On n’a jamais vendu l’école aux enfants. Pas besoin, ils sont obligés d’y aller. Alors on les met dans l’autobus et ils suivent. Que ça leur tente ou pas. Ça prendrait un cours Initiation à l’école 101. Pour que les jeunes comprennent ce qu’ils font là. Qu’ils sachent ce qu’on attend d’eux. Et ce qu’ils peuvent attendre des profs. Faut leur expliquer dans quoi ils s’embarquent. Combien de gens, 20 ans plus tard, regrettent de ne pas avoir plus écouté durant leurs cours, de ne pas avoir plus étudié ?! Au fond, l’école, c’était le fun, mais on ne le savait pas. Personne ne nous l’avait dit.

Alors je vais vous le dire. Élèves, l’école, c’est le fun. C’est pas un immeuble où les parents se débarrassent de leurs enfants pour pouvoir aller travailler. C’est pas une garderie avec des activités plates. L’école, c’est un gym. Le gym du cerveau. Et comme pour le gym du corps, faut pas y aller une fois de temps en temps, si on veut des résultats. Faut y aller régulièrement. Du lundi au vendredi.

À quoi ça sert d’avoir le cerveau musclé ? Après tout, sur Instagram, les bras et les fesses musclés sont beaucoup plus populaires. Mais entre deux selfies, il y a ce qu’on appelle la vie, et dans la vie, plus on sait de choses, plus la vie passe vite, plus la vie est passionnante.

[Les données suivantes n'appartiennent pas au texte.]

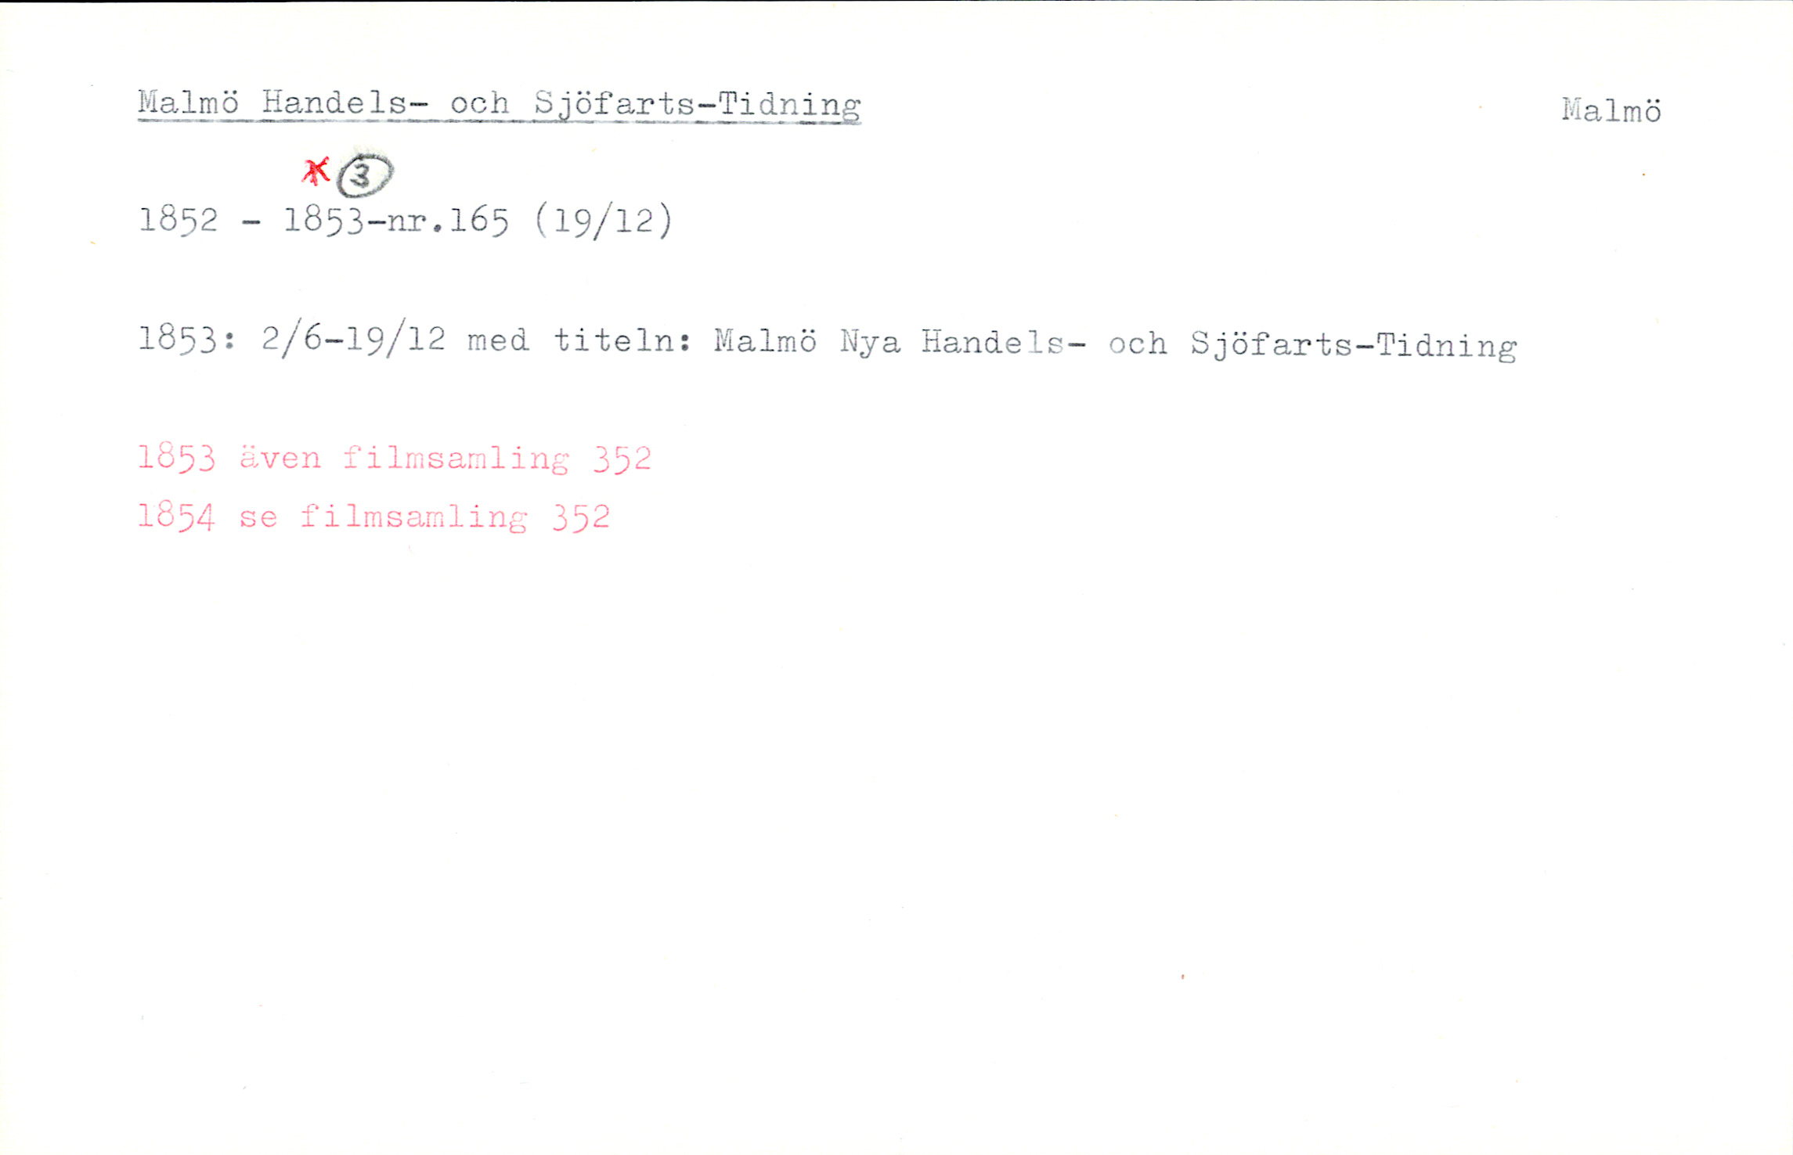The image size is (1793, 1155).
Task: Click the Malmö label at top right
Action: click(1611, 110)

La connaissance, c’est pratique. Le cours de français va vous permettre d’écrire des statuts qui vont intéresser les autres. Le cours d’anglais va vous permettre de comprendre les chansons d’Ed Sheeran. Le cours de mathématiques va vous permettre de structurer votre pensée face à tous ces chiffres qui vous entourent. De votre nombre de likes à votre nombre de fails. Le cours de géographie, vous serez bien content de l’avoir écouté quand vous enverrez vos photos des quatre coins du monde. Et le cours d’histoire vous permettra de comprendre tous ces gens que vous croiserez. À commencer par vous.

L’école, c’est pas juste un endroit à imprimer des diplômes pour avoir une job. L’école, c’est un Disney World de connaissances. Chaque matière est un manège. Y’a tellement de choses à apprendre que ça donne le vertige. 

La meilleure façon de réussir en chimie, c’est d’aimer la chimie. La meilleure façon de réussir en philosophie, c’est d’aimer la philosophie. C’est bête de même. Les premiers seront ceux qui ont le plus aimé.

Voilà pourquoi, à la rentrée scolaire, au lieu d’initier seulement les élèves avec des concours de bedaines chaudes et des parties de drapeau, il faut passer quelques heures à leur donner le goût d’aimer ce qu’ils s’apprêtent à vivre pour la décennie à venir. C’est pas rien. C’est un méchant contrat, l’école. Faut donner le goût à l’élève de le signer.

Ce que les adultes oublient trop souvent, c’est que l’école est là, avant tout, pour répondre aux questions des enfants. Faudrait commencer par leur apprendre ce qui les intéresse. Pourquoi le ciel est bleu ? Pourquoi les zèbres ont des lignes ? Pourquoi il faut que j’aille à l’école ?

Tout le monde est friand de connaître ce qui l’intéresse. Le problème avec l’école, c’est qu’on ne prend pas le temps d’intéresser les jeunes aux matières. On leur fait tout apprendre par cœur, mais le cœur n’y est pas. Bien sûr, il y a des profs exceptionnels qui transmettent leur passion, mais faut aider les profs normaux à être plus captivants.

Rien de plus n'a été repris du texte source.